» WORK REQUIRED
Each line below should be repeated exactly as written, with no pictures carried over.

DATA UNDER STUDY Block Start

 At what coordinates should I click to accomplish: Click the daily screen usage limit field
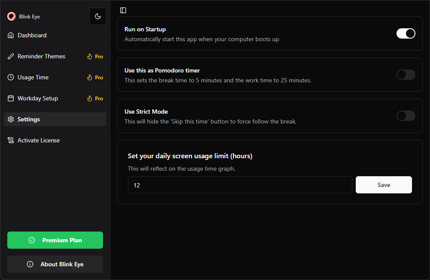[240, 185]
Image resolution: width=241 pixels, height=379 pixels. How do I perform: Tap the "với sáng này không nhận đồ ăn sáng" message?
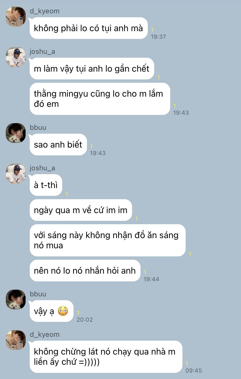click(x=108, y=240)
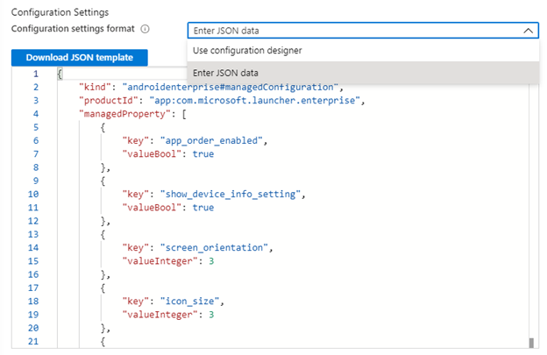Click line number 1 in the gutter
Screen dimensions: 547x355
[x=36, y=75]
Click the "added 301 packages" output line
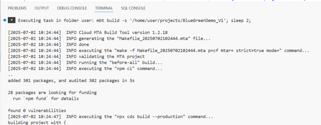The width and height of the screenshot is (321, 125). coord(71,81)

DATA UNDER STUDY Block End

» SOLUTION FOR THIS TASK
 At what coordinates should I click to accomplish: Click the daily screen usage limit field
[240, 185]
Image resolution: width=241 pixels, height=379 pixels. How do I perform: Tap the "với sáng này không nhận đồ ăn sáng" message?
click(x=108, y=240)
Click line number 1 in the gutter
Screen dimensions: 547x355
[x=36, y=75]
Click the "added 301 packages" output line
The width and height of the screenshot is (321, 125). coord(71,81)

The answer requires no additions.